The functional distinctions discussed above emphasize the importance of the structural differences between the alkyl-BTDs and cyclothiazide. It is of interest in this regard that IDRA-type compounds and cyclothiazide cannot be "connected" through conservative substitutions in the sense that compounds with intermediary structural features have little potency at AMPA receptors. Thus, introducing a norbornyl group into alkyl-BTDs at R₃ (Phillips et al., 2002) or replacing chloride at R₇ with the sulfonamide group present in cyclothiazide (Bertolino et al., 1993) caused a loss in potency. Similarly, several cyclothiazide analogs in which the norbornenyl group had been removed or replaced by other substituents were inactive at AMPA receptors (Yamada and Tang, 1993). It thus seems likely that the topology of drug-receptor association and the contact points responsible for bonding are different for IDRA-type compounds and cyclothiazide.

Another interesting aspect of comparison between D1 and cyclothiazide concerns the selectivity for the AMPA receptor subunits and their splice variants. Cyclothiazide has a large preference for the flip variant of all four subunits (Partin et al., 1994) that critically depends, however, on the norbornenyl moiety that is present in cyclothiazide but not other benzothiadiazides. In fact, replacing the norbornenyl substituent conservatively with a cyclohexyl ring was sufficient to switch the flip preference to flop at most subunits (Kessler et al., 2000). It was therefore quite unanticipated that IDRA-21 and D1 were again associated with a marked flip preference, at least at GluR4 subunits, and it suggests that this may be a rather widespread feature of this class of drugs despite the possibility of different docking modes mentioned above.

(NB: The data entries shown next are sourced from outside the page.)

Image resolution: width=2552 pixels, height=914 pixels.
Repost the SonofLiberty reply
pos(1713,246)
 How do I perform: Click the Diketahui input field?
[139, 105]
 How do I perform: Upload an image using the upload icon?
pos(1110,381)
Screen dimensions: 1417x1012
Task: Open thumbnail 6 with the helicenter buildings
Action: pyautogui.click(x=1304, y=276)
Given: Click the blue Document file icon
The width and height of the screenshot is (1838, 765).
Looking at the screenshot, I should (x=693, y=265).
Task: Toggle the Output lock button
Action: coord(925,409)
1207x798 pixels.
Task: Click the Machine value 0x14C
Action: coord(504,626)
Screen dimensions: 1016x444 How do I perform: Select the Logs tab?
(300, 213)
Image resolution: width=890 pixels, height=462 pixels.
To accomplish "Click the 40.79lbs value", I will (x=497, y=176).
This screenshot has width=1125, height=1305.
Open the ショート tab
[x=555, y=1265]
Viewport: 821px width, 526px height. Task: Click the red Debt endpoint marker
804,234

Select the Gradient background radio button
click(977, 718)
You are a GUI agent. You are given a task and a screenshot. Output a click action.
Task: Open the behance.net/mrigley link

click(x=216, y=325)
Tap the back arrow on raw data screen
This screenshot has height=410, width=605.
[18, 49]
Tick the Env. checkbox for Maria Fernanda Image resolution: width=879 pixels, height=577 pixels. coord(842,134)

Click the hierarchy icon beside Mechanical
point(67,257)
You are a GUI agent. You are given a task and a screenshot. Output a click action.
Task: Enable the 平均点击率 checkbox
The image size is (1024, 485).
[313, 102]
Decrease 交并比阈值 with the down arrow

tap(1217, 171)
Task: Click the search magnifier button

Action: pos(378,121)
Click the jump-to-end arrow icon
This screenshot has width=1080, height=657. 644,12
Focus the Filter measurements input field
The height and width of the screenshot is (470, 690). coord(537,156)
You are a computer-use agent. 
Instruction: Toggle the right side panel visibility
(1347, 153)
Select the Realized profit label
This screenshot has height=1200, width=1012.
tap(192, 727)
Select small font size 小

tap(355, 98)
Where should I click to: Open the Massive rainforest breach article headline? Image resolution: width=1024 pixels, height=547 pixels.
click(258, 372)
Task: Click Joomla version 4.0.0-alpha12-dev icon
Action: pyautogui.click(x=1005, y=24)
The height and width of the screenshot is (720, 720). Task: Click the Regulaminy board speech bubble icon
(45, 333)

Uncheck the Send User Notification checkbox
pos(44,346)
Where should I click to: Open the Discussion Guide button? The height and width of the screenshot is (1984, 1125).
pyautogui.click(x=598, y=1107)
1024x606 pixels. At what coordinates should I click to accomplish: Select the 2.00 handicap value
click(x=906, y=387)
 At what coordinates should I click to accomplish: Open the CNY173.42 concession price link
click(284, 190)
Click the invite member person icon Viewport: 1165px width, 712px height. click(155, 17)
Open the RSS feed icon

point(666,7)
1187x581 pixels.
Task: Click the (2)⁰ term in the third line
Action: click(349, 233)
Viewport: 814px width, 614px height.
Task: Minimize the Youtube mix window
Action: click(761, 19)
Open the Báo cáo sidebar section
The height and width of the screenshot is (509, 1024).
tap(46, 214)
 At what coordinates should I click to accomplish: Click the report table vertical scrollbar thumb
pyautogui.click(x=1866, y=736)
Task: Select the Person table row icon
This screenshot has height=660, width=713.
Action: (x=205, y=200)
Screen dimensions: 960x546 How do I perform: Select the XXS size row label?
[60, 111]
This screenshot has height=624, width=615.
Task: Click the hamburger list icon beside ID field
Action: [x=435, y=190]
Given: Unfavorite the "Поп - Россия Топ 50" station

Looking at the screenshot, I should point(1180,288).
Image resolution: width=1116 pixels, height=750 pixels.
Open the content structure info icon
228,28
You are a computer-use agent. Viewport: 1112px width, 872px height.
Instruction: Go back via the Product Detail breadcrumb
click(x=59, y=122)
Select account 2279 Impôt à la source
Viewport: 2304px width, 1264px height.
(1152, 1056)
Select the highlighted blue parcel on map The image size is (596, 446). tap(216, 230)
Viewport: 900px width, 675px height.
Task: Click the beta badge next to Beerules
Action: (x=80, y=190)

In conclusion, the drugs described here possess properties that differ in many aspects from those of other AMPA receptor modulators, including the ampakines, and thus provide new tools to study receptor function. Other compounds have recently been described that also exhibit greatly improved potency for the AMPA receptor. Some of them are structurally very similar to the compounds described here, such as S18986 (Desos et al., 1996) and the pyridothiadiazines (Pirotte et al., 1998). Others do not contain the characteristic bicyclic core but have a sulfonamide embedded in an elongated molecular structure, such as PEPA (Sekiguchi et al., 1997) and LY395153 and related compounds (Ornstein et al., 2000), the latter of which exhibited submicromolar EC₅₀ values in various physiological tests. It will be of interest to compare these compounds with the alkyl-BTDs in the paradigms used here, because they have not yet been fully characterized regarding their effects on the synaptic waveform, receptor kinetics, or agonist binding.